Activation of resting peripheral blood lymphocytes through the T cell receptor induces rapid phosphorylation of Op18.

Op18 is a highly conserved major cytosolic phosphoprotein that has been implicated in signal transduction in a wide variety of cell types. Freshly isolated peripheral blood lymphocytes (PBL) constitutively express low levels of mostly unphosphorylated Op18. After mitogenic stimulation of PBL, Op18 synthesis is induced at a time when cells are entering S-phase. In this study, we have examined the phosphorylation of Op18 in freshly isolated PBL after activation of the T cell receptor by OKT3. Quantitative analysis of Op18 phosphorylation was undertaken by metabolic labeling with 32Pi and PhosphorImager analysis of two-dimensional gels. After 10 or 15 min of activation by OKT3, one of the three major phosphorylated forms of Op18, designated Op18c, increased approximately 10-fold, which represented a most pronounced change among a large number of phosphoproteins analyzed.

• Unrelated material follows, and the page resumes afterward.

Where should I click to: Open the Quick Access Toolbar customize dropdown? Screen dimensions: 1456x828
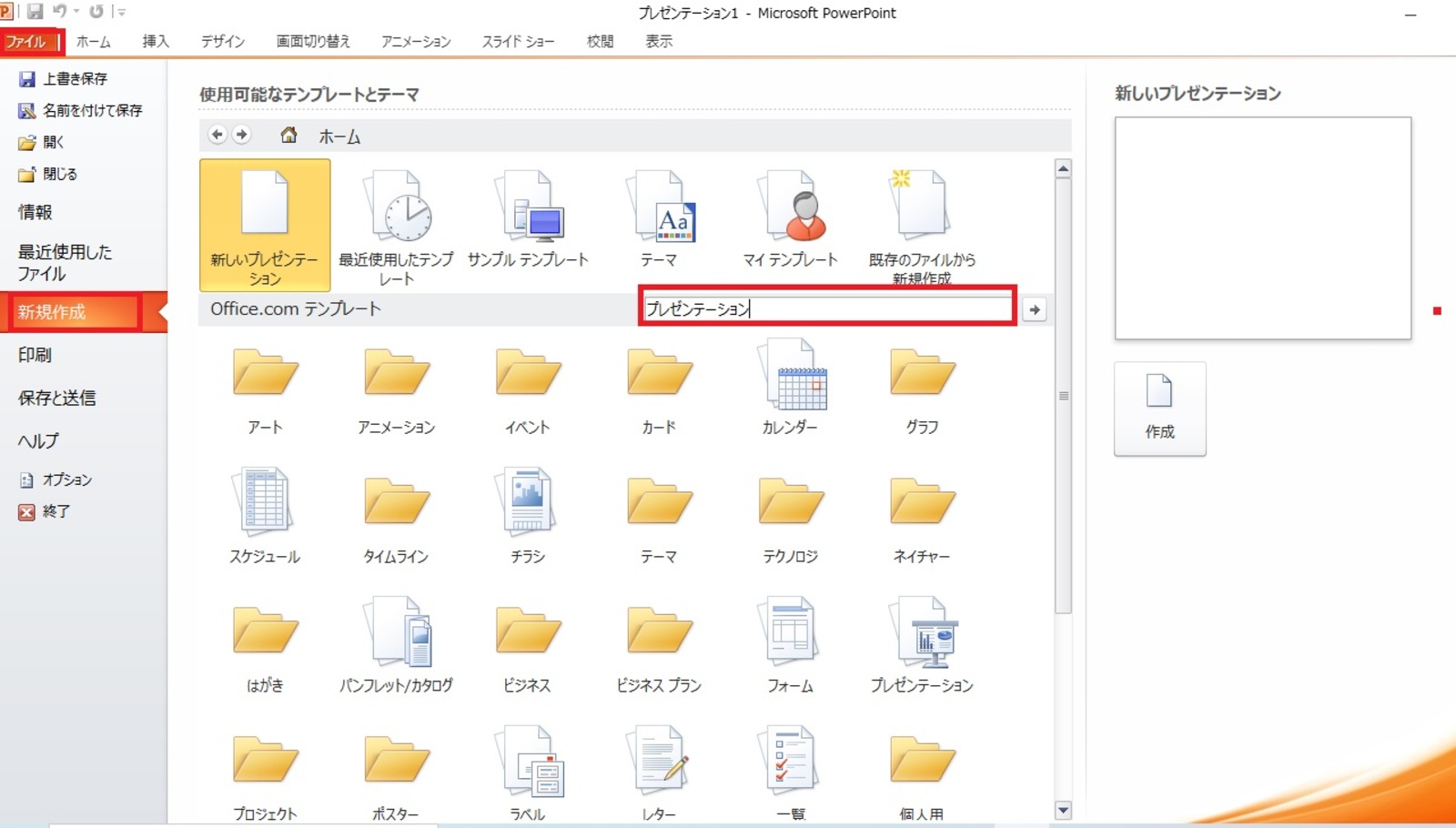click(122, 12)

In time course experiments, increased Op18 phosphorylation to yield Op18c was observed as early as 2 min. Continued OKT3-induced activation for 20 to 72 h resulted in a further increase in phosphorylated Op18 forms, which paralleled new Op18 synthesis and occurred at a time when cells were entering S-phase, as determined by [3H]-thymidine incorporation. Inhibitors of lymphoid proliferation, cyclosporin A and RPM, had no effect on early (less than 15 min) phosphorylation. Addition of calphostin C, a specific inhibitor of protein kinase C, 1 min prior to stimulation of resting T cells with OKT3 completely inhibited further phosphorylation of Op18. Incubation of PBL with calphostin C for 75 min decreased constitutive levels of phosphorylated Op18. In contrast, inhibition of cyclic nucleotide-dependent protein kinases with HA1004 had no effect on Op18 phosphorylation. Activation of cAMP-dependent protein kinase with Forskolin or 8Br-cAMP did not increase Op18 phosphorylation. Our results suggest that Op18 phosphorylation is mediated by protein kinase C activation as an early event in T cell activation through the T cell receptor.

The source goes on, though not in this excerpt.